Example 2-8. The result of the XInclude processing

<XIncludeEnvelope xmlns:xi="http://www.w3.org/2001/XInclude">

<XIncludeContent>

This element was included by the XInclude processing in eXist. Yes!

</XIncludeContent>

<results timestamp="2013-02-21T13:12:21.399+01:00">

<message>Hello XQuery</message>

</results>

</XIncludeEnvelope>

There are more features to XInclude processing, like fallback instructions and the ability to pass parameters to XInclude-d XQuery scripts. Read more about this in “XInclude”.

Hello XForms

XForms is a W3C standard that defines declaratively the contents of a form on a web page, its behavior, and its result. It’s neither a thick nor a complicated standard. However, trying to fully understand what’s going on, and all the details (like forms submission), can be challenging!

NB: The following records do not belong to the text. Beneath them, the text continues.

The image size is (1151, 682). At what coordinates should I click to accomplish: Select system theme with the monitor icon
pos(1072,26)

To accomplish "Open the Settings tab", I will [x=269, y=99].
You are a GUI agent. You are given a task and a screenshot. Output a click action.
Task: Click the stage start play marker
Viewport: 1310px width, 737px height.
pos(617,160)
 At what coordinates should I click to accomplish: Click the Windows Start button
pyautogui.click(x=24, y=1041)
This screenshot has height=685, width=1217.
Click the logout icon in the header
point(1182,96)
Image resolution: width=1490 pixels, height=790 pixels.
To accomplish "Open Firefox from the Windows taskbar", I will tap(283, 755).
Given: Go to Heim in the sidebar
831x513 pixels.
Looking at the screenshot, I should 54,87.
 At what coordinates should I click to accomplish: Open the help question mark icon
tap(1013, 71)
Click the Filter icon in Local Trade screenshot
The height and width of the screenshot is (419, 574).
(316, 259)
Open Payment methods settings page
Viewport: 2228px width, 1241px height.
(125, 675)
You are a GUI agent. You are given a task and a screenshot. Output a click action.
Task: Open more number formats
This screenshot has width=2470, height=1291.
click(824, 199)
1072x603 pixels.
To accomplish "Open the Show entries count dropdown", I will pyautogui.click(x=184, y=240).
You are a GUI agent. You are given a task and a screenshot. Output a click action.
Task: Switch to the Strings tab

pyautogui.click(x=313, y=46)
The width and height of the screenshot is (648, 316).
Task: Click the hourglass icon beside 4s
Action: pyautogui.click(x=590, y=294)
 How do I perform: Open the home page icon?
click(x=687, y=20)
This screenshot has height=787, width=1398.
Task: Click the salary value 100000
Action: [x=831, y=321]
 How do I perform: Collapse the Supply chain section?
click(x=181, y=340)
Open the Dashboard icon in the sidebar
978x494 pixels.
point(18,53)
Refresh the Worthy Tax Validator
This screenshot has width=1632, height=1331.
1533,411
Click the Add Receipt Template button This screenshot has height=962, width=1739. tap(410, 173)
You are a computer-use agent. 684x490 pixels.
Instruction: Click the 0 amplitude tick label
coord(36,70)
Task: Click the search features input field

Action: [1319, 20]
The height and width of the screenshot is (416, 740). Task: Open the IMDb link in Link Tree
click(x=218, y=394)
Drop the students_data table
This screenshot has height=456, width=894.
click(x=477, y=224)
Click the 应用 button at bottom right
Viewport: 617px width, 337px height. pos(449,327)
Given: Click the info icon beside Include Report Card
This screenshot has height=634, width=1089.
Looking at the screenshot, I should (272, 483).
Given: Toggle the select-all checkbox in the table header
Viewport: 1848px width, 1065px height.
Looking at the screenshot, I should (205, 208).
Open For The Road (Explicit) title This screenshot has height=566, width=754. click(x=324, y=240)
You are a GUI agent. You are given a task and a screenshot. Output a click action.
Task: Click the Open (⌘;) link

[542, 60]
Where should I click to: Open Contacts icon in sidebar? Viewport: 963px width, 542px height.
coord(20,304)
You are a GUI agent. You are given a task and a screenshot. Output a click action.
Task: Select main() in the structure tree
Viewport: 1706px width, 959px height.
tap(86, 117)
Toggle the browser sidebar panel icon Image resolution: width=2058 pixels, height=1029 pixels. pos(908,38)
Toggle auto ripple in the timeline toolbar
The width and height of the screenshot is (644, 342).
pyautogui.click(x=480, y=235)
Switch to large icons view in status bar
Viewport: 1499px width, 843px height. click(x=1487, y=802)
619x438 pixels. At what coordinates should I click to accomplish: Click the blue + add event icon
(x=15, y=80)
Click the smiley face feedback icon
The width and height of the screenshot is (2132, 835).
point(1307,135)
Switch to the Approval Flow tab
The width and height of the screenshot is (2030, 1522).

eXist has two third-party XForms processors built in that you may choose between: betterFORM and XSLTForms. They allow you to create pages that contain XForms logic and have them rendered and executed as the XForms specification describes. To see this in action, take a look at Example 2-9, which will be rendered using betterForm.

Example 2-9. A simple XForms example

<?xml version="1.0" encoding="UTF-8"?>

<html xmlns="http://www.w3.org/1999/xhtml"

xmlns:ev="http://www.w3.org/2001/xml-events"

xmlns:xf="http://www.w3.org/2002/xforms">

<head>

<title>Hello XForms</title>

<!-- The XForms data model: -->

<xf:model id="xforms-data-model">

<xf:submission action="hello-xforms-submit.xq" id="submit-id"

method="post"/>

<xf:instance xmlns="">

<Data>

<Name/>

<Date/>

</Data>

</xf:instance>

<xf:bind id="NameBind" nodeset="/Data/Name" required="true()"

type="xs:string"/>

<xf:bind id="DateBind" nodeset="/Data/Date" required="true()"

type="xs:date"/>

</xf:model>

</head>

<!-- -->

<body>

<h1>Hello XForms</h1>

<xf:group>

<xf:input bind="NameBind">

<xf:label>Name</xf:label>

</xf:input>

<xf:input bind="DateBind">

<xf:label>Date</xf:label>

</xf:input>

<xf:submit submission="submit-id">

<xf:label>Submit</xf:label>

</xf:submit>

</xf:group>

</body>

</html>

This example will let you fill in a simple form. Notice that because we bound the /Data/Date field to the data type xs:date, the form will automatically show a date picker for the date input field! Have a look at the underlying HTML code. As you can see, betterForm adds lots of functionality to make all this happen.

When you press the submit button (after filling in the values), the posted XML will show through the hello-xforms-submit.xq page, as Example 2-10 demonstrates.

Example 2-10. Getting the results of an XForm

xquery version "1.0" encoding "UTF-8";

<XFormsResult>

{request:get-data()}

</XFormsResult>

You can find more on XForms in “XForms”.